Schneider a fait face à 32 rondelles, une de plus que Mike Condon.

Le film de la rencontre

Première période :

Il n'y a pas deux minutes d'écoulées quand une belle passe de Nathan Beaulieu sur l'aile droite permet à Dale Weise de contourner la défensive des Devils et de se présenter seul devant Cory Schneider qui fait l'arrêt.

Tomas Fleischmann, qui suivait le jeu, rate ensuite la cible en reprenant le retour.

Autre occasion de marquer pour le Tricolore, quand une rondelle dirigée vers le devant du filet de Schneider se transforme en belle occasion pour Christian Thomas, qui rate sa chance.

Puis, c'est Weise, qui arrive sur le flanc gauche, dont le tir à contre-courant rate le coin droit du but des Devils.

Les Devils obtiennent enfin une occasion de s'inscrire à la marque quand Adam Henrique capte une passe devant le filet du Canadien, mais Condon stoppe son tir à la suite d'un formidable déplacement latéral.

Les Devils n'ont que deux tirs au but après dix minutes de jeu.

Pénalité à Alex Galchenyuk pour avoir retenu Bobby Farnham.

Entrée de Max Pacioretty sur l'aile droite en désavantage numérique. Il laisse la rondelle à Tomas Plekanec qui le suit, mais le tir de ce dernier rate la cible.

En toute justice, le Canadien a peut-être passé plus de temps dans le territoire des Devils que le sien lors de cette infériorité numérique.

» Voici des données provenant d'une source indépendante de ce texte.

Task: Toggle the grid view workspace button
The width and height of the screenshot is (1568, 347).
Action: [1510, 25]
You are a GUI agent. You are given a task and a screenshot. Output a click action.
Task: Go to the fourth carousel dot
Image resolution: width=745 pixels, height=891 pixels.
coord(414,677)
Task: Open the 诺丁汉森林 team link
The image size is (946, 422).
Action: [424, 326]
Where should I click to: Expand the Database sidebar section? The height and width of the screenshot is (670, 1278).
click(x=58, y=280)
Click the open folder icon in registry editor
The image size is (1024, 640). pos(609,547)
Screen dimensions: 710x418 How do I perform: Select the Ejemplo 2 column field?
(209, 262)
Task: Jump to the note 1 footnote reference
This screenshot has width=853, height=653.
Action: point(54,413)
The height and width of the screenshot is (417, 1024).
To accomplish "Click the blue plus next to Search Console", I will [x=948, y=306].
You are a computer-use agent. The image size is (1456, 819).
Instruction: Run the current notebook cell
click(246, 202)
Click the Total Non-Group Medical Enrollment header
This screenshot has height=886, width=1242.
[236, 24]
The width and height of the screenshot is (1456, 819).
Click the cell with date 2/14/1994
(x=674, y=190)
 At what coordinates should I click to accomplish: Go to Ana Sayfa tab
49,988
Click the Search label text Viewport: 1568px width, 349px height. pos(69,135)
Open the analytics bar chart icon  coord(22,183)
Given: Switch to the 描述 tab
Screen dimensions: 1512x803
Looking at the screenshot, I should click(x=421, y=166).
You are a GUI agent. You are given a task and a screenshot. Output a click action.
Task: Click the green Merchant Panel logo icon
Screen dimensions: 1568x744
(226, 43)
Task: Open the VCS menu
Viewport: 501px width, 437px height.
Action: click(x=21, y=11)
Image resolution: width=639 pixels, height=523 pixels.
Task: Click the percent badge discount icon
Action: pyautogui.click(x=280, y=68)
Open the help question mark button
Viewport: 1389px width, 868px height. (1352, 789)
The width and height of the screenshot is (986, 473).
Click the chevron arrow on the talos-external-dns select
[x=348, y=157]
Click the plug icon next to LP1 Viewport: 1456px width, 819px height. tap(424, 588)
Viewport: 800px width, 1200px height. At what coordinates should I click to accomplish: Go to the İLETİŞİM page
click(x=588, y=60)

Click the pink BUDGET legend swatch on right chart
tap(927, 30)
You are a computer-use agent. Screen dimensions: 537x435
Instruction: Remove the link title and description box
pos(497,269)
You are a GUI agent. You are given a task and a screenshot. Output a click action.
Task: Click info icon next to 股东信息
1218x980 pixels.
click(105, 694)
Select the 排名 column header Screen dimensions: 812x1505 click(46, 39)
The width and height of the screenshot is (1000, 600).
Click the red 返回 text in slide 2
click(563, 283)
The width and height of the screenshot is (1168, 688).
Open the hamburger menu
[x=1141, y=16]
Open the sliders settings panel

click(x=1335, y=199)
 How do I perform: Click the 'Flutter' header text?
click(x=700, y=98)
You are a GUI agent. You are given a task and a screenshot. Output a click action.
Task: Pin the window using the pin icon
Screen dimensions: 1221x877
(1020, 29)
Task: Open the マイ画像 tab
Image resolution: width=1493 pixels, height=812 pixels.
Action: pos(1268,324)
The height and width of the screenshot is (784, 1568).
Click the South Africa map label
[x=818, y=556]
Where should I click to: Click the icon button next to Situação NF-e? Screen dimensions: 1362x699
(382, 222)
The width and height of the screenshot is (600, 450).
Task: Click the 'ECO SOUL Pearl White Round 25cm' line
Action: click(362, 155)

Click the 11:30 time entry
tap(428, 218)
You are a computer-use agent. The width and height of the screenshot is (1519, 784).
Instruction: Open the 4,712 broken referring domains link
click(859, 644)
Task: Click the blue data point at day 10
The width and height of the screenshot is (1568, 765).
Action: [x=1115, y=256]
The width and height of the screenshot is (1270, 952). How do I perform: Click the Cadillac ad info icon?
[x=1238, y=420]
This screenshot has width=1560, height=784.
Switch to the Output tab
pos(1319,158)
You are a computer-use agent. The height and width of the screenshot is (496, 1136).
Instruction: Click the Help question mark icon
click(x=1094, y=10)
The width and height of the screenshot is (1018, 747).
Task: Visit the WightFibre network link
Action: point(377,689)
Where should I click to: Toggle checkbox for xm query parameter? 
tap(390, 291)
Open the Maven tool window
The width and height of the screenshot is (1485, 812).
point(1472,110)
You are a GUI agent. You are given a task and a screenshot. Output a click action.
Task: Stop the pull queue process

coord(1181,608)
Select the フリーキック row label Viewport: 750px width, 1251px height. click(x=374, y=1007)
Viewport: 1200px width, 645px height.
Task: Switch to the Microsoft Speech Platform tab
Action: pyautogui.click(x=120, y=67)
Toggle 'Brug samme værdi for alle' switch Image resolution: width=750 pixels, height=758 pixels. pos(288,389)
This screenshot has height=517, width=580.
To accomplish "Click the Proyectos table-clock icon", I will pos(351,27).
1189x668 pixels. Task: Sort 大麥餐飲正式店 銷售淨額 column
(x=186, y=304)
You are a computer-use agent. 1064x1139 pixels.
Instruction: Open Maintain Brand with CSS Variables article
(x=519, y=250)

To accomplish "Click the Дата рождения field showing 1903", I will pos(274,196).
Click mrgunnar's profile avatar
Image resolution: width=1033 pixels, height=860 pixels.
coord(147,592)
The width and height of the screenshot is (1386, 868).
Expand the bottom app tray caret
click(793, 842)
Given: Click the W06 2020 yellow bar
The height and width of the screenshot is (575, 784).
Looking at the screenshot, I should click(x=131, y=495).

Weise écrase - légalement et solidement - Farnham dans la bande. Le hic, c'est que la rondelle n'était nulle part dans les environs. Le joueur du Canadien est chanceux de s'en tirer sans pénalité.

Un jeu à trois manque de peu de mener à un but de Devante Smith-Pelly et les Devils écopent d'une pénalité quelques secondes plus tard.

Le Canadien fait circuler la rondelle à pleine vitesse durant la première minute de la pénalité, mais aucun tir ne trompe la vigilance de Schneider, mis à contribution. Pas de succès non plus durant la deuxième... Les Devils s'en tirent sans casse.

Le Canadien a largement dominé la période, mais ça ne se mesure pas au tableau indicateur.

Tirs au but par:

Devils: 5 - 0 - 0: 5

Canadien: 10 - 0 - 0 : 10

Deuxième période:

Encore une fois, Dale Weise provoque des choses. Après une percée au centre de la patinoire, son tir du revers oblige Cory Schneider à être aux aguets.

Les élans de la deuxième période sont nettement plus partagés et les Devils multiplient les tirs en direction de Condon qui met un terme à une menace en immobilisant une rondelle devant Ryane Clowe.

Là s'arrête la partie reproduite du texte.